- _Exercice proposé A_:
Affichez chaque ligne du listing qui contient le mot "screenshot", en tenant compte de la casse.

Autres interventions
Comme je l'ai indiqué en introduction, il est impossible de couvrir tout ce qui a été dit durant cette journée. Je conclus ici avec quelques points soulevés parmi les autres interventions.
En ouverture, Elie Cohen a développé le thème de la contradiction entre la mondialisation et la financiarisation d'une part, qui favorisent un éclatement de l'entreprise, et la nécessité pour elle d'accumuler du "capital humain", d'autre part.
Il ressort de son propos que l'entreprise est écartelée entre deux registres différents. Il y a la dynamique purement économique, organisationnelle et juridique de l'entreprise, qui est centrifuge ; et la dynamique centripète et non-marchande susceptible de construire durablement un lien humain.
François Jullien s'est placé sur son terrain de prédilection, le questionnement des concepts à partir desquels l'Europe s'est construite, en les rapprochant des catégories de la pensée chinoise.
Il en a profité pour "inquiéter", selon ses termes, cette notion d'identité à laquelle nous sommes habitués et qui, comme l'être chez les grecs, participe plus du statique que du mouvement. Remettant en cause notre propension à confondre l'universel et l'uniforme, il a posé l'importance du singulier dans la genèse de l'identité. D'où l'importance de la considérer en termes de "fécondité et non plus selon les catégories de l'être.
En conclusion de nos trois interventions, Jean-Paul Bailly, Président du groupe La Poste , et Président de l'Anvie, s'est félicité de leur convergence. Il est apparu en effet qu'un changement de paradigme est en train de s'opérer dans la conception que l'on doit se faire de l'identité de l'entreprise. La constitution du capital humain en marge d'un éclatement de l'entreprise, pour Elie Cohen, le passage de l'identité à la fécondité pour François Jullien, et l'évolution de l'image à la parole ou, comme je l'ai formulée, de la parure à la signature, semblent décrire de trois façons distinctes le même schéma évolutif.

- _Exercice proposé B_:
Répondez aux questions suivantes à l'aide du document :
(i) Quelle fonction Jean-Paul Bailly occupe-t-il au sein du groupe La Poste ?
(ii) De quelles catégories de pensée François Jullien rapproche-t-il les concepts à partir desquels l'Europe s'est construite ?
(iii) Quel adjectif qualifie la dynamique économique, organisationnelle et juridique de l'entreprise ?

- _Enregistrements de données_:
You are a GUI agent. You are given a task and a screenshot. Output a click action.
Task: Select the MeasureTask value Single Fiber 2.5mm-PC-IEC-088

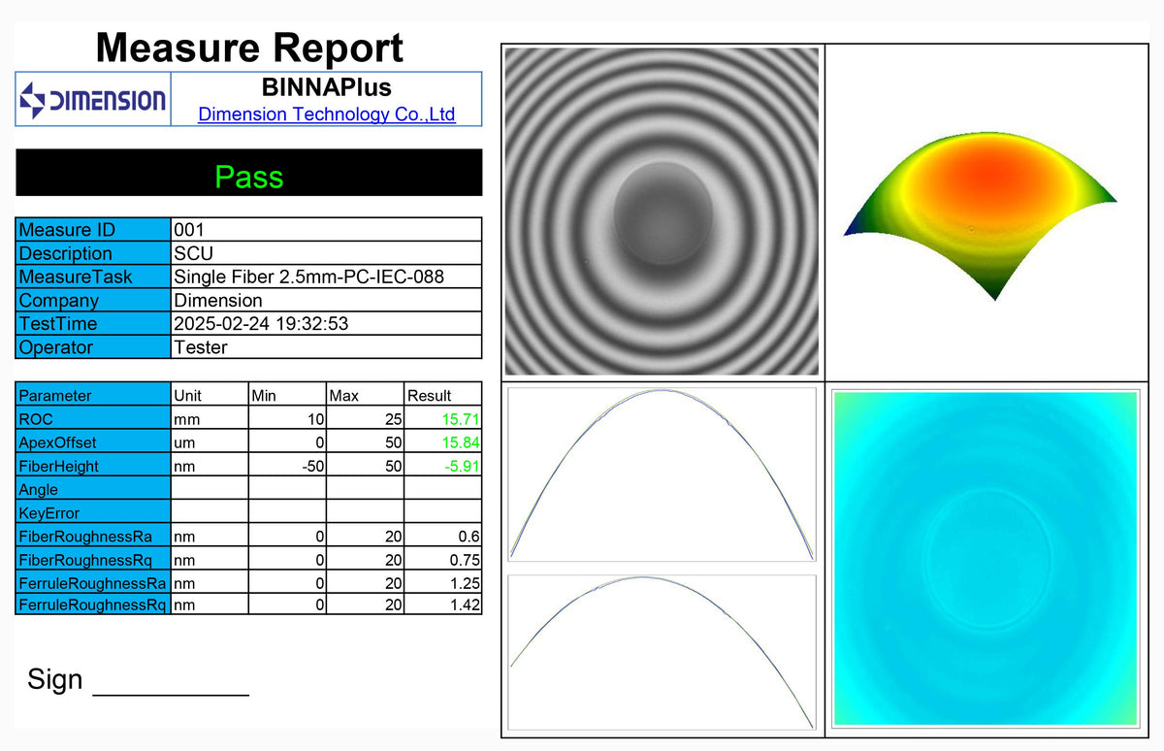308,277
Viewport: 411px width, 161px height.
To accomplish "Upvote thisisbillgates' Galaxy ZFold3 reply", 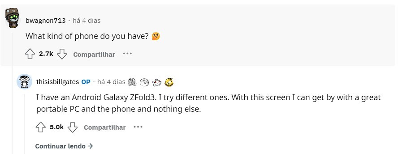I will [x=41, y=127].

- _Réponse correcte A_:
You are a GUI agent. You are given a task and a screenshot. Output a click action.

- _Réponse correcte B_:
(i) Il est Président du groupe La Poste.
(ii) Il les rapproche des catégories de la pensée chinoise.
(iii) Cette dynamique est qualifiée de centrifuge.